[Dataset entries]
◆ ◆ ◆ ◆ ◆

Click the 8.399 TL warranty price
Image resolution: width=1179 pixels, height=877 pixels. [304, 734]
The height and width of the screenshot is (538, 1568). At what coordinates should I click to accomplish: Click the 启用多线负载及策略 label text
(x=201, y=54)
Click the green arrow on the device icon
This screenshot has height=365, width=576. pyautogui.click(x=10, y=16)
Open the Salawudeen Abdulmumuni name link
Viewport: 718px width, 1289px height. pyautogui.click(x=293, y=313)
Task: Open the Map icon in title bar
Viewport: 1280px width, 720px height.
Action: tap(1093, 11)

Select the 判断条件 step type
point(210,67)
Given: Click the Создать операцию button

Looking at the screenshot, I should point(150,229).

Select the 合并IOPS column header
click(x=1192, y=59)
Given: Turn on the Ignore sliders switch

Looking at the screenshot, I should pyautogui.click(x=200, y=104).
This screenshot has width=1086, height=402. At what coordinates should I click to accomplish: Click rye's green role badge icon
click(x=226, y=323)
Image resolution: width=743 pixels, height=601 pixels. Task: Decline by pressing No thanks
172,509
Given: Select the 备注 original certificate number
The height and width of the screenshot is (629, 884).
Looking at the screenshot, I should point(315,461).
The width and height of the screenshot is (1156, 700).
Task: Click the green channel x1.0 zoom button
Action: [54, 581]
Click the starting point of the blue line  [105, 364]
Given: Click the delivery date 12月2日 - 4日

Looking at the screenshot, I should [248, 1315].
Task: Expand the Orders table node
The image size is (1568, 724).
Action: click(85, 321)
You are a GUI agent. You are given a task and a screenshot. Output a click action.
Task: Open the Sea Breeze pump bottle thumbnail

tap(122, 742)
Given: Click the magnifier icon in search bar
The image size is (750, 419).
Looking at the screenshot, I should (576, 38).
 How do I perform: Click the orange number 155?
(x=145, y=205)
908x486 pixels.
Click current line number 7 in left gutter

◆ ◆ ◆ ◆ ◆

WHAT THE TASK REQUIRES: Write out again, exactly, the line containing "Task: Open the Sea" and every later line of the records. Omit the rest.

EXERCISE SOLUTION:
Task: Open the Sea Breeze pump bottle thumbnail

tap(122, 742)
Given: Click the magnifier icon in search bar
The image size is (750, 419).
Looking at the screenshot, I should (576, 38).
 How do I perform: Click the orange number 155?
(x=145, y=205)
908x486 pixels.
Click current line number 7 in left gutter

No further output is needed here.